Lines of data
_ _ _ _ _

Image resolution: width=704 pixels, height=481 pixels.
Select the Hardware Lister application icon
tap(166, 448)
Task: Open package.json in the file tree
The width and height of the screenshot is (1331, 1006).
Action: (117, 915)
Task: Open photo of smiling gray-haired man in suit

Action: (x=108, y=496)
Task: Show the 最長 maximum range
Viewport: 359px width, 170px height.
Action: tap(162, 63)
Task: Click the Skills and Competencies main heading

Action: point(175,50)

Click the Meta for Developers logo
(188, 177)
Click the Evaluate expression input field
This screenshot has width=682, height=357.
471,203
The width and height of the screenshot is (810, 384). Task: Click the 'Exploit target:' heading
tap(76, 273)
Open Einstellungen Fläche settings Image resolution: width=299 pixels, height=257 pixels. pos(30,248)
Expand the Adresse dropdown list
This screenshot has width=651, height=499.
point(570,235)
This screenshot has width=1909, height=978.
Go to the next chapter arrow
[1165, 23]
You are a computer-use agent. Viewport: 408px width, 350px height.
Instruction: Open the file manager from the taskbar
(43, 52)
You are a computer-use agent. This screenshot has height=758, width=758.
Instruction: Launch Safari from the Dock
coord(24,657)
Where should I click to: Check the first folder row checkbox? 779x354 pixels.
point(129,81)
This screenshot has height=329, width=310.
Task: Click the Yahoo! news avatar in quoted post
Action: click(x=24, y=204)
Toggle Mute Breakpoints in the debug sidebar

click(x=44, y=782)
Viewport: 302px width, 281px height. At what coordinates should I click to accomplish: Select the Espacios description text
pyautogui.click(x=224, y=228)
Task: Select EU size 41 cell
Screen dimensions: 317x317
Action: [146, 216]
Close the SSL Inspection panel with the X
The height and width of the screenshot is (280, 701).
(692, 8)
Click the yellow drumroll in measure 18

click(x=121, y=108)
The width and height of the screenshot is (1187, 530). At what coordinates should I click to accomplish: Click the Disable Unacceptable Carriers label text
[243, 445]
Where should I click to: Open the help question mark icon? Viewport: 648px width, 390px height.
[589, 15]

_ _ _ _ _

**AIM:**
Please render the items above as a numbered list with the blank lines left out.

**SOLUTION TO THIS TASK:**
1. Image resolution: width=704 pixels, height=481 pixels.
2. Select the Hardware Lister application icon
3. tap(166, 448)
4. Task: Open package.json in the file tree
5. The width and height of the screenshot is (1331, 1006).
6. Action: (117, 915)
7. Task: Open photo of smiling gray-haired man in suit
8. Action: (x=108, y=496)
9. Task: Show the 最長 maximum range
10. Viewport: 359px width, 170px height.
11. Action: tap(162, 63)
12. Task: Click the Skills and Competencies main heading
13. Action: point(175,50)
14. Click the Meta for Developers logo
15. (188, 177)
16. Click the Evaluate expression input field
17. This screenshot has width=682, height=357.
18. 471,203
19. The width and height of the screenshot is (810, 384). Task: Click the 'Exploit target:' heading
20. tap(76, 273)
21. Open Einstellungen Fläche settings Image resolution: width=299 pixels, height=257 pixels. pos(30,248)
22. Expand the Adresse dropdown list
23. This screenshot has width=651, height=499.
24. point(570,235)
25. This screenshot has width=1909, height=978.
26. Go to the next chapter arrow
27. [1165, 23]
28. You are a computer-use agent. Viewport: 408px width, 350px height.
29. Instruction: Open the file manager from the taskbar
30. (43, 52)
31. You are a computer-use agent. This screenshot has height=758, width=758.
32. Instruction: Launch Safari from the Dock
33. coord(24,657)
34. Where should I click to: Check the first folder row checkbox? 779x354 pixels.
35. point(129,81)
36. This screenshot has height=329, width=310.
37. Task: Click the Yahoo! news avatar in quoted post
38. Action: click(x=24, y=204)
39. Toggle Mute Breakpoints in the debug sidebar
40. click(x=44, y=782)
41. Viewport: 302px width, 281px height. At what coordinates should I click to accomplish: Select the Espacios description text
42. pyautogui.click(x=224, y=228)
43. Task: Select EU size 41 cell
44. Screen dimensions: 317x317
45. Action: [146, 216]
46. Close the SSL Inspection panel with the X
47. The height and width of the screenshot is (280, 701).
48. (692, 8)
49. Click the yellow drumroll in measure 18
50. click(x=121, y=108)
51. The width and height of the screenshot is (1187, 530). At what coordinates should I click to accomplish: Click the Disable Unacceptable Carriers label text
52. [243, 445]
53. Where should I click to: Open the help question mark icon? Viewport: 648px width, 390px height.
54. [589, 15]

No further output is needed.